Past Residents
Past Resident2013: Gallery Jordanow, Hendrik Müller, Erwin and Gisela von Steiner Foundation, PHASEONE
Moritz Partenheimer
Moritz Partenheimer works with photography to create surreal worlds of their own kind, composed of sites in various locations around the world. He studies the urban microcosm and investigates urban space to define its identity. His focus is on inconspicuous sites, the sort of surroundings that are composed of things we come across every day. His pristine settings seem to be void of human presence, however, their traces are discernable and become an expression of the space wherein the portrayed objects replace humankind. It is through his formal reduction and concentration of the selected objects that we come to better understand their artificial, natural or cultural beauty.
Moritz Partenheimer (born 1979, Munich) studied at the Bauhaus-University, Weimar and at Pratt Institute, New York. In 2006, he graduated from Bauhaus University with a master’s degree and moved to Munich. Recent solo shows include Points of Interest, Gallery Jordanow, Munich; Lost in Translation, Gallery Binz & Krämer, Cologne; and Lost Paradise, Kunstverein Heinsberg. His group exhibitions include Lost in Translation, Deichtorhallen, Hamburg; Bildspuren – Unruhige Gegenwarten, Darmstädter Tage der Fotografie, Germany; and Ist das ein Portrait, Gallery Karin Sachs, Munich. His work is represented in numerous private collections, as well as public collections, including Museum Pinakothek der Moderne, Munich. He lives and works in Munich and Cologne.
Residents from Germany
Past Resident2013: Anonymous2012: Mondriaan Fund
Rob Voerman
Rob Voerman works across many different media: sculpture, installation-art, printmaking and painting. In many of his works, he tests the boundaries of both sculpture and architecture. His works illustrates his own fascination with creating the architecture of fictional communities inhabiting remote areas away from the imposed order of towns and cities. Voerman’s new dwellings consist of a mixture of utopia, destruction and beauty. This new architecture combines the romanticism of the log cabin with it’s antithesis: the implied malevolence of the una-bomber’s cabin. These architectural hybrids somewhere between dwellings, caves, the primitive hut, and cathedrals. In the past two years, Voerman started to reflect on modernism and modernistic architecture in relation to our current time.

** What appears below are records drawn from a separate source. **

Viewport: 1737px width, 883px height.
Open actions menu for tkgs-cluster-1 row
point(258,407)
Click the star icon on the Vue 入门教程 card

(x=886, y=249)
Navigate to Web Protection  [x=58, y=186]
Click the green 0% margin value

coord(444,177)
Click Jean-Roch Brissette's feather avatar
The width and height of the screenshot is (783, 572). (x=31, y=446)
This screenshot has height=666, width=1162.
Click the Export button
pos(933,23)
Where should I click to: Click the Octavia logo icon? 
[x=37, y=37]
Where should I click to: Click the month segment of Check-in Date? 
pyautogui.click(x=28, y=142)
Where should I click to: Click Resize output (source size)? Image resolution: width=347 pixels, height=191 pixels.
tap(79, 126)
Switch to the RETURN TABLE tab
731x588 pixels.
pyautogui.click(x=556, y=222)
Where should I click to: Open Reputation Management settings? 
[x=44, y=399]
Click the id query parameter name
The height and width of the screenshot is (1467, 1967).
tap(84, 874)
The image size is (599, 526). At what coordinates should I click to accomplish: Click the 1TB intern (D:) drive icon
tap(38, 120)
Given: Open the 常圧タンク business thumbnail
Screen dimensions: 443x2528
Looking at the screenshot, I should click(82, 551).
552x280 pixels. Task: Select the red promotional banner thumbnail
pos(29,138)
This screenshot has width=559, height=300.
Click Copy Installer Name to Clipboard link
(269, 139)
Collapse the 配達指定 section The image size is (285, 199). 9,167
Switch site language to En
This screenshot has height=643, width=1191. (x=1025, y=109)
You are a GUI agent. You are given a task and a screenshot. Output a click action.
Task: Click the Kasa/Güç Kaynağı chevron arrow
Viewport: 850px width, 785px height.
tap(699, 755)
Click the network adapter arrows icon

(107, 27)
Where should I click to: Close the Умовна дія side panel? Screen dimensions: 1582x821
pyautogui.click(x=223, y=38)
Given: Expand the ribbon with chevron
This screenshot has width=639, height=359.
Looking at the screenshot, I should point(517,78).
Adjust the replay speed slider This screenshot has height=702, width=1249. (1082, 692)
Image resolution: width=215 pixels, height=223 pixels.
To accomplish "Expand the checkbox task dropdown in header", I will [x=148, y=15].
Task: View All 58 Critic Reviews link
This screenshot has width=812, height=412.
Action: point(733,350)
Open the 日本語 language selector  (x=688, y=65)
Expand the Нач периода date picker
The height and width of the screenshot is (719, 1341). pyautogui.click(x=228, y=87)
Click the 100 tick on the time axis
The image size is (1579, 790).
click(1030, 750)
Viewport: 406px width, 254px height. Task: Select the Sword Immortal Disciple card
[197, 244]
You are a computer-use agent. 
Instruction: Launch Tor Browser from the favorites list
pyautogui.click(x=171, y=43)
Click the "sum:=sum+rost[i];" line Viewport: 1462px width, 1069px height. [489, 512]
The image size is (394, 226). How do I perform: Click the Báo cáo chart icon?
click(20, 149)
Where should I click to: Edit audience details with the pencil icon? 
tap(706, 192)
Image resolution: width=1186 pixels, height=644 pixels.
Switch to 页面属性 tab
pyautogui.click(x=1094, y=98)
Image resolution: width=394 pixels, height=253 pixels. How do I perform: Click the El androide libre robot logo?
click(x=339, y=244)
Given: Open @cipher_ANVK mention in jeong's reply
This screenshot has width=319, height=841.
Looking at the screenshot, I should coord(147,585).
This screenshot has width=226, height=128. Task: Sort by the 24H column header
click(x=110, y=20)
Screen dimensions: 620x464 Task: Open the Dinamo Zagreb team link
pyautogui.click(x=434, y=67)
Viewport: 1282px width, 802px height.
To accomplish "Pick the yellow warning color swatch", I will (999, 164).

Rob Voerman (born 1966, Deventer) currently lives in Arnhem and works in Groessen. Since his graduation in 1996 from The Art School, Kampen. Voerman has exhibited all over the world including the Hammer Museum, University of California, Los Angeles; The Generali Foundation, Vienna and the Architectural Association, London. He is currently represented by Upstream Gallery in Amsterdam. Voerman’s work is included in the collections of the Museum of Modern Art, New York; Hammer Museum, University of California, Los Angeles; Generali Foundation, VIenna; KKR Office Collection; Speyer Family Collection; Deutsche Bank and the Stedelijk Museum, Amsterdam.
Residents from The Netherlands
Past Resident2013: Seoul Foundation for Arts and Culture
Eunji Cho
Eunji Cho activates the movement and inherent energy of urban remains, traces and suspended matters such as mud, stone and dust through performance, installation, situationist intervention and writing. She explores the slippage that arises when a modern subject enters another territory and becomes a minority, colonized, and the “other.” In her recent works, she focuses on the socio-psychological landscape of surface elements of the city interpreted by her own intuition and methodologies. Her artistic practice retains a minimalist approach to explore the ways in which certain objects are used in her works. Cho uses a range of media including drawing, video, performance and installation
In 2012, Eunji Cho had her 5th solo exhibition, Poem In Action, at RM Gallery, Auckland. Her selected group exhibitions include Walking Drifting Dragging, New Museum, New York, 2013; Play Time, Culture Station Seoul 284, Seoul, 2012; Dtang, the Mud Said, Duesseldorf Festival, Duesseldorf, 2012; tempus fugit, Kuenstlerverein Malkasten, Duesseldorf, 2012;Media Scape, Nam Jun Paik Art Center, Yongin, 2011; 7th Gwangju Biennale: Annual Report, Gwangju, 2008; Anyang Public Art Project, Anyang,2007; The Multicultural in Our Time, Palais de Tokyo, Paris, 2010; and Cittadellarte Venice, Venice University, Venice, 2005. She also has a female duo performance band, Michelangelo Pistoletto Band and sings about love and cities in various cities all over the world. Eunji Cho lives and works in Seoul.